** START OF Records supplied **

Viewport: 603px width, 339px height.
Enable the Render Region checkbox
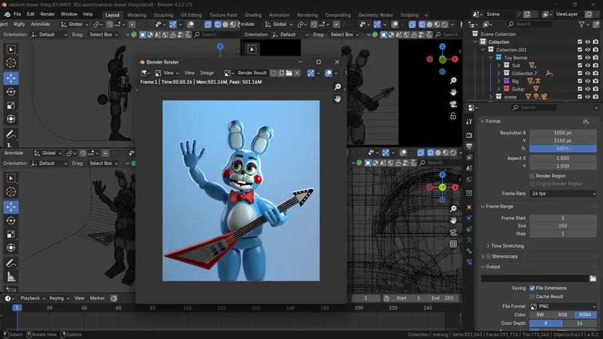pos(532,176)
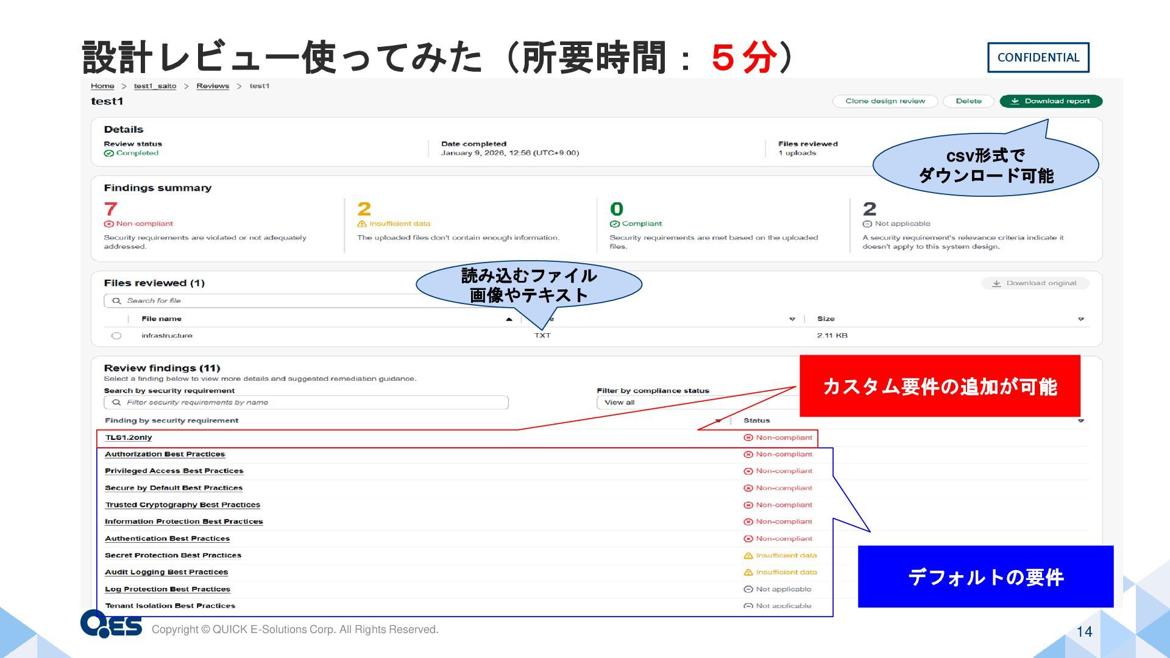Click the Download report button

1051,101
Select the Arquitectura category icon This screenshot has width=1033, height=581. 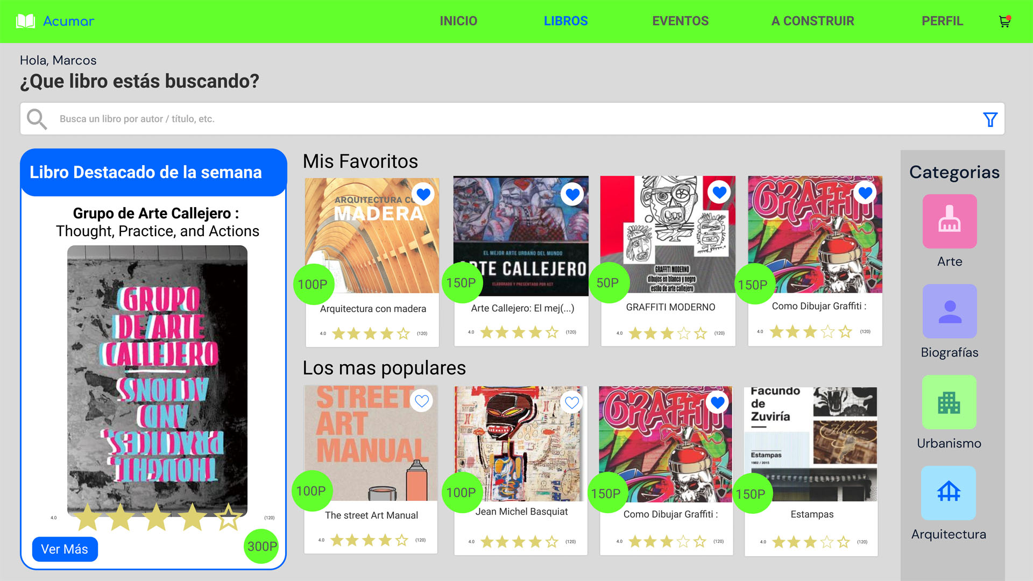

** END OF Records supplied **

* _Stated task_: Quote the items above word for word, leaving out the pictures.

* _Response_:
Viewport: 603px width, 339px height.
Enable the Render Region checkbox
pos(532,176)
Click the Download report button

1051,101
Select the Arquitectura category icon This screenshot has width=1033, height=581. 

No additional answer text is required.